The conditional distribution expresses the probability distribution of one or more variables given the value of some other variable(s). If $Y$ is known to take on the value $y$, then the conditional distribution of $X$ given $Y=y$ is $$P(X|y).$$ This is indeed a probability distribution over $X$ where the probability of $X=x$ is given by the conditional probability formula $$P(X=x|Y=y) = P(X=x,Y=y)/P(Y=y).$$ This can be thought of as a probability distribution $Q(X)$ over restricted sample space in which $Y=y$. In other words, the $Q$ is defined on the sample space $S_{|y} \{ s \in S \quad|\quad (Y=y) \text{ holds in } s \}$. $Q$ then satisfies all of the probability axioms required of a probability distribution, as long as $S$ is replaced with $S_{|y}$.

It is also possible to condition over multiple variables.

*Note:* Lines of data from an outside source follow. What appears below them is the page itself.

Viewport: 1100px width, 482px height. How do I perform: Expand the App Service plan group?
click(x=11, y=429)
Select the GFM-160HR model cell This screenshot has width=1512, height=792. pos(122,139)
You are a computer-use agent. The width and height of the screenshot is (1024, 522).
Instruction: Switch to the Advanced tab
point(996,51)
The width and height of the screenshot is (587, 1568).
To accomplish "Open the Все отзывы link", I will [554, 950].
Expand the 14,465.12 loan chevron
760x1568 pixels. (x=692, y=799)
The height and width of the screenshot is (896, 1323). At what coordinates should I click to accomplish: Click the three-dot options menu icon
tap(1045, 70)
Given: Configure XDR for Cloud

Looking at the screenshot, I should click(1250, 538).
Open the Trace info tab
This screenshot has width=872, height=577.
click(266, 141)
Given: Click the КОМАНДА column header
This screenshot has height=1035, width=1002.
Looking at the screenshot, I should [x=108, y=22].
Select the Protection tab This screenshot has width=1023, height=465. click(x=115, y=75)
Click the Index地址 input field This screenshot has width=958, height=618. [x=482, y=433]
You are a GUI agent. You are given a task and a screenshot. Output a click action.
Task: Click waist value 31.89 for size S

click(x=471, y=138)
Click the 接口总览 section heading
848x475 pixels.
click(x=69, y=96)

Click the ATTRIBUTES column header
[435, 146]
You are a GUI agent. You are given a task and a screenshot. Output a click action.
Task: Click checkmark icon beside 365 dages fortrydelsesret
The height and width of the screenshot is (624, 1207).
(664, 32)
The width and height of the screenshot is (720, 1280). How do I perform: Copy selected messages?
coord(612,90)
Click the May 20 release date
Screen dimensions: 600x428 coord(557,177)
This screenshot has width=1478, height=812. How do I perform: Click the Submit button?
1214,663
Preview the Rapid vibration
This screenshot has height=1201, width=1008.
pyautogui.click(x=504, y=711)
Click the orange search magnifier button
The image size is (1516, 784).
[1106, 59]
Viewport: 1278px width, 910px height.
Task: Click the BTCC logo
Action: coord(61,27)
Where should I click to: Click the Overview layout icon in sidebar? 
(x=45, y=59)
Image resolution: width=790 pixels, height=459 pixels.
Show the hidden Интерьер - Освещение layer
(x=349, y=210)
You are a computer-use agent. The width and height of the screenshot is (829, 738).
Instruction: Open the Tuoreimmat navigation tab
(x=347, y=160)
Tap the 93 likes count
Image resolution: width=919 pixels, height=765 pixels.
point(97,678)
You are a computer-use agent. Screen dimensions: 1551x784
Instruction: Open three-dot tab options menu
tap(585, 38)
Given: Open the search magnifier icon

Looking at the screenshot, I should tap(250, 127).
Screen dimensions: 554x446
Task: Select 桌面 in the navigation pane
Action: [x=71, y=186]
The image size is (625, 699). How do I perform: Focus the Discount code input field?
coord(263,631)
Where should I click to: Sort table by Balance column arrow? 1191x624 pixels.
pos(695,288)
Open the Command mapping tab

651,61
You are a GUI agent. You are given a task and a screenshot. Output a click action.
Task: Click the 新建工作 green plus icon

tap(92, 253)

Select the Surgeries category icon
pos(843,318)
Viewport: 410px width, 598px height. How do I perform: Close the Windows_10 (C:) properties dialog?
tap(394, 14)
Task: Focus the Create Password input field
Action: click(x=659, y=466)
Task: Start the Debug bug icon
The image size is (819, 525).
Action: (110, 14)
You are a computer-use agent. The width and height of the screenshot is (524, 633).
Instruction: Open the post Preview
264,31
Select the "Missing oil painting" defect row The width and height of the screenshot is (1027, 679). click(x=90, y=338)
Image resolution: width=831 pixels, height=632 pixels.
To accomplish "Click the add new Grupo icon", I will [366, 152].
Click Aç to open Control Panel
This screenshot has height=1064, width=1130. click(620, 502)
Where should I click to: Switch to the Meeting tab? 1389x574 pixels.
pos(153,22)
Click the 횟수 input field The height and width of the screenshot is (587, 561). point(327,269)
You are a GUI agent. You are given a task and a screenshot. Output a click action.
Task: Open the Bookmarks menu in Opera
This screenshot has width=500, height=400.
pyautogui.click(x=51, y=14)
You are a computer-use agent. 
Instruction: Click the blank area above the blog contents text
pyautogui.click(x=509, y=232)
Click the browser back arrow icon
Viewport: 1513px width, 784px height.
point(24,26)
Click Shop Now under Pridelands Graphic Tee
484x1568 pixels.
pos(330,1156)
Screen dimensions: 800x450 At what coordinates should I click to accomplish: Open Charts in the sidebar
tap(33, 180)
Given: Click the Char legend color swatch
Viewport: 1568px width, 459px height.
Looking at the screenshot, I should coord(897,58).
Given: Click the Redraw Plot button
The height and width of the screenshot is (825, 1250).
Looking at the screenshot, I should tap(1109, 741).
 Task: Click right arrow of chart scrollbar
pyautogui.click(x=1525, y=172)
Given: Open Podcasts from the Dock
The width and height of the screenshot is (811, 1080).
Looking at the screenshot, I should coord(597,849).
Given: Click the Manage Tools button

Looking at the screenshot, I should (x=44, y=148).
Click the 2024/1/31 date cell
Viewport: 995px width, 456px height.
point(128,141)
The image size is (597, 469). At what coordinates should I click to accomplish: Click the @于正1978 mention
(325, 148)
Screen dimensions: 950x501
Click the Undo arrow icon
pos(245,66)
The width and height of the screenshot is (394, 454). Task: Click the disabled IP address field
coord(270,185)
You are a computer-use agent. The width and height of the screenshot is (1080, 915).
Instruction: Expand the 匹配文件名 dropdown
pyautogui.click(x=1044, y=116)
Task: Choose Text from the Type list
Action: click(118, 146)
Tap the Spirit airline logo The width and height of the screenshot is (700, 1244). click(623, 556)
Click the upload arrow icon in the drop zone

The expression $P(X,Y|z,w)$ means the distribution over $X$ and $Y$ where the joint probability of any sample $X=x$, $Y=y$ is $$P(X=x,Y=y|Z=z,W=w) = P(X=x,Y=y,Z=z,W=w)/P(Z=z,W=w).$$ Conditioning rules for events also extends to variables, such as $$P(x,y,z|w) = P(x,y|z,w)P(z|w)$$ which is a restatement of ($\ref{eq:ConditioningThreeEvent}$).

It is important to note that a conditional distribution is a true probability distribution over the variables on the left-hand side of the "given" mark. In particular the probability axioms are satisfied for the sample space of left-hand variables. Considering $P(X|y)$, we have $$\sum_{x\in Val(X)} P(x|y) = 1$$ and considering $P(X,Y|z,w)$, $$\sum_{x\in Val(X)} \sum_{y\in Val(Y)} P(x,y|z,w) = 1$$ On the other hand, $P(X,y|z)$ is not a probability distribution over $X$ (fixing the value of $Y$ at $y$ and $Z$ at $z$.)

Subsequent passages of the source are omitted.